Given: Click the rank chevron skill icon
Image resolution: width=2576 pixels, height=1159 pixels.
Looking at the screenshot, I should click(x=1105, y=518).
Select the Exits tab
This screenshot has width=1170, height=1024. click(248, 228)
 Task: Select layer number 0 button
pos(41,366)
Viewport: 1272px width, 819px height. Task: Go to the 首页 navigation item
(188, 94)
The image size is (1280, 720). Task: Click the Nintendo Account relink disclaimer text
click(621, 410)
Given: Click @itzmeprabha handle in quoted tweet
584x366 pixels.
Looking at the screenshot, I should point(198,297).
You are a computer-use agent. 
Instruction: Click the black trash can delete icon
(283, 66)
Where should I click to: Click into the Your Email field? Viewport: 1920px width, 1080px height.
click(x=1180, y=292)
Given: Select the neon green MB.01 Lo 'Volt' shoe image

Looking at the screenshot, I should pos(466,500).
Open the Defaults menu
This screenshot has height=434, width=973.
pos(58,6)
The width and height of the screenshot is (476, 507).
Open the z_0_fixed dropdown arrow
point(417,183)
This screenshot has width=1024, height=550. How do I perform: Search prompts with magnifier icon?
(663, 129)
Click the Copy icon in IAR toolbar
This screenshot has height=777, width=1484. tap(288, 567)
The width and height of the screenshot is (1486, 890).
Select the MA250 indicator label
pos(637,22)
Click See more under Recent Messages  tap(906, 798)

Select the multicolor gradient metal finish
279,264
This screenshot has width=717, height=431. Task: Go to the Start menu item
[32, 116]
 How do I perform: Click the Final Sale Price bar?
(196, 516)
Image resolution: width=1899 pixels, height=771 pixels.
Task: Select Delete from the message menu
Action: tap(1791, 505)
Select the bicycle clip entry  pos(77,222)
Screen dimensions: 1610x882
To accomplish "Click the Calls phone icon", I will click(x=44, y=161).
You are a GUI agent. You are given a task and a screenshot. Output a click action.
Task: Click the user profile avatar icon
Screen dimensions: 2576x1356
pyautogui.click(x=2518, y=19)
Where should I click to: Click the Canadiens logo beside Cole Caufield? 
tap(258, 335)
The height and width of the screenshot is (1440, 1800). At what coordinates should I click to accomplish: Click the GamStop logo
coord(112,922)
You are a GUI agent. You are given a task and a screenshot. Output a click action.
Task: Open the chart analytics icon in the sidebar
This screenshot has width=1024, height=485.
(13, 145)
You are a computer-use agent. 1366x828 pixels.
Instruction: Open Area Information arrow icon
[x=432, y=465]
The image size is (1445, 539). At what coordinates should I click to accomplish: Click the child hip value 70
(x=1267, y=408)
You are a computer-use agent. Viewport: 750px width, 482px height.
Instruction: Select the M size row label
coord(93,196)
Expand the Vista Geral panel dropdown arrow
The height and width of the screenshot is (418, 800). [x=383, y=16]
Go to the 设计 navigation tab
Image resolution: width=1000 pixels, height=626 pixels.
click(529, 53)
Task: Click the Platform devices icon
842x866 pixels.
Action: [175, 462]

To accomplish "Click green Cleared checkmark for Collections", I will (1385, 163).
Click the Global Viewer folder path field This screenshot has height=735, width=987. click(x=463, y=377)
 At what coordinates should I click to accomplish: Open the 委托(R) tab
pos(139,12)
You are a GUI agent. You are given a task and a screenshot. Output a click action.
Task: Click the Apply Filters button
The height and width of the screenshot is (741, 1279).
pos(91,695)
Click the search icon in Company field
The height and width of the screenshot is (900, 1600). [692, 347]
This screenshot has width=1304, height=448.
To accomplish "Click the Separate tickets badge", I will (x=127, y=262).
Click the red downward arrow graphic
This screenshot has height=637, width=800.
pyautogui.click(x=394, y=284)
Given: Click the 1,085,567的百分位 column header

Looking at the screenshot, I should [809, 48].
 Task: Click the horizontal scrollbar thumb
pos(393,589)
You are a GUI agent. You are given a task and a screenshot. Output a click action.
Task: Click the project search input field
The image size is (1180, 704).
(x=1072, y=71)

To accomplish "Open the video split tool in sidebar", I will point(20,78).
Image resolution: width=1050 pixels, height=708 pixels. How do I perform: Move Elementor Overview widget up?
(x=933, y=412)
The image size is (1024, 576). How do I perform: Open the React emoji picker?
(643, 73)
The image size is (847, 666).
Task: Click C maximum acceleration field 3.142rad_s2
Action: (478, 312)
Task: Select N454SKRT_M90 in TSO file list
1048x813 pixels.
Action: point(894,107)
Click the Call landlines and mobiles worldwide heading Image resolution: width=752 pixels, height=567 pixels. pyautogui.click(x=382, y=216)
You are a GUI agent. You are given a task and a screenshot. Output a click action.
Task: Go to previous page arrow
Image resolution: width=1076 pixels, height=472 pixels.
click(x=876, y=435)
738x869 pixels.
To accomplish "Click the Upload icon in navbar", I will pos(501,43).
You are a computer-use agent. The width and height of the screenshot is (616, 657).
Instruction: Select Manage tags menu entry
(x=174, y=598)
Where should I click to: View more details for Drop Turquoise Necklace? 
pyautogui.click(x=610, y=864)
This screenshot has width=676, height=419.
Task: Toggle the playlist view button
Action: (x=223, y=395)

EXERCISE DETAILS:
Repeat, word for word, every line above.

WRITTEN RESPONSE:
Given: Click the rank chevron skill icon
Image resolution: width=2576 pixels, height=1159 pixels.
Looking at the screenshot, I should click(x=1105, y=518).
Select the Exits tab
This screenshot has width=1170, height=1024. click(248, 228)
 Task: Select layer number 0 button
pos(41,366)
Viewport: 1272px width, 819px height. Task: Go to the 首页 navigation item
(188, 94)
The image size is (1280, 720). Task: Click the Nintendo Account relink disclaimer text
click(621, 410)
Given: Click @itzmeprabha handle in quoted tweet
584x366 pixels.
Looking at the screenshot, I should point(198,297).
You are a computer-use agent. 
Instruction: Click the black trash can delete icon
(283, 66)
Where should I click to: Click into the Your Email field? Viewport: 1920px width, 1080px height.
click(x=1180, y=292)
Given: Select the neon green MB.01 Lo 'Volt' shoe image

Looking at the screenshot, I should pos(466,500).
Open the Defaults menu
This screenshot has height=434, width=973.
pos(58,6)
The width and height of the screenshot is (476, 507).
Open the z_0_fixed dropdown arrow
point(417,183)
This screenshot has width=1024, height=550. How do I perform: Search prompts with magnifier icon?
(663, 129)
Click the Copy icon in IAR toolbar
This screenshot has height=777, width=1484. tap(288, 567)
The width and height of the screenshot is (1486, 890).
Select the MA250 indicator label
pos(637,22)
Click See more under Recent Messages  tap(906, 798)

Select the multicolor gradient metal finish
279,264
This screenshot has width=717, height=431. Task: Go to the Start menu item
[32, 116]
 How do I perform: Click the Final Sale Price bar?
(196, 516)
Image resolution: width=1899 pixels, height=771 pixels.
Task: Select Delete from the message menu
Action: tap(1791, 505)
Select the bicycle clip entry  pos(77,222)
Screen dimensions: 1610x882
To accomplish "Click the Calls phone icon", I will click(x=44, y=161).
You are a GUI agent. You are given a task and a screenshot. Output a click action.
Task: Click the user profile avatar icon
Screen dimensions: 2576x1356
pyautogui.click(x=2518, y=19)
Where should I click to: Click the Canadiens logo beside Cole Caufield? 
tap(258, 335)
The height and width of the screenshot is (1440, 1800). At what coordinates should I click to accomplish: Click the GamStop logo
coord(112,922)
You are a GUI agent. You are given a task and a screenshot. Output a click action.
Task: Open the chart analytics icon in the sidebar
This screenshot has width=1024, height=485.
(13, 145)
You are a computer-use agent. 1366x828 pixels.
Instruction: Open Area Information arrow icon
[x=432, y=465]
The image size is (1445, 539). At what coordinates should I click to accomplish: Click the child hip value 70
(x=1267, y=408)
You are a computer-use agent. Viewport: 750px width, 482px height.
Instruction: Select the M size row label
coord(93,196)
Expand the Vista Geral panel dropdown arrow
The height and width of the screenshot is (418, 800). [x=383, y=16]
Go to the 设计 navigation tab
Image resolution: width=1000 pixels, height=626 pixels.
click(529, 53)
Task: Click the Platform devices icon
842x866 pixels.
Action: [175, 462]

To accomplish "Click green Cleared checkmark for Collections", I will (1385, 163).
Click the Global Viewer folder path field This screenshot has height=735, width=987. click(x=463, y=377)
 At what coordinates should I click to accomplish: Open the 委托(R) tab
pos(139,12)
You are a GUI agent. You are given a task and a screenshot. Output a click action.
Task: Click the Apply Filters button
The height and width of the screenshot is (741, 1279).
pos(91,695)
Click the search icon in Company field
The height and width of the screenshot is (900, 1600). [692, 347]
This screenshot has width=1304, height=448.
To accomplish "Click the Separate tickets badge", I will (x=127, y=262).
Click the red downward arrow graphic
This screenshot has height=637, width=800.
pyautogui.click(x=394, y=284)
Given: Click the 1,085,567的百分位 column header

Looking at the screenshot, I should [809, 48].
 Task: Click the horizontal scrollbar thumb
pos(393,589)
You are a GUI agent. You are given a task and a screenshot. Output a click action.
Task: Click the project search input field
The image size is (1180, 704).
(x=1072, y=71)

To accomplish "Open the video split tool in sidebar", I will point(20,78).
Image resolution: width=1050 pixels, height=708 pixels. How do I perform: Move Elementor Overview widget up?
(x=933, y=412)
The image size is (1024, 576). How do I perform: Open the React emoji picker?
(643, 73)
The image size is (847, 666).
Task: Click C maximum acceleration field 3.142rad_s2
Action: (478, 312)
Task: Select N454SKRT_M90 in TSO file list
1048x813 pixels.
Action: point(894,107)
Click the Call landlines and mobiles worldwide heading Image resolution: width=752 pixels, height=567 pixels. pyautogui.click(x=382, y=216)
You are a GUI agent. You are given a task and a screenshot. Output a click action.
Task: Go to previous page arrow
Image resolution: width=1076 pixels, height=472 pixels.
click(x=876, y=435)
738x869 pixels.
To accomplish "Click the Upload icon in navbar", I will pos(501,43).
You are a computer-use agent. The width and height of the screenshot is (616, 657).
Instruction: Select Manage tags menu entry
(x=174, y=598)
Where should I click to: View more details for Drop Turquoise Necklace? 
pyautogui.click(x=610, y=864)
This screenshot has width=676, height=419.
Task: Toggle the playlist view button
Action: (x=223, y=395)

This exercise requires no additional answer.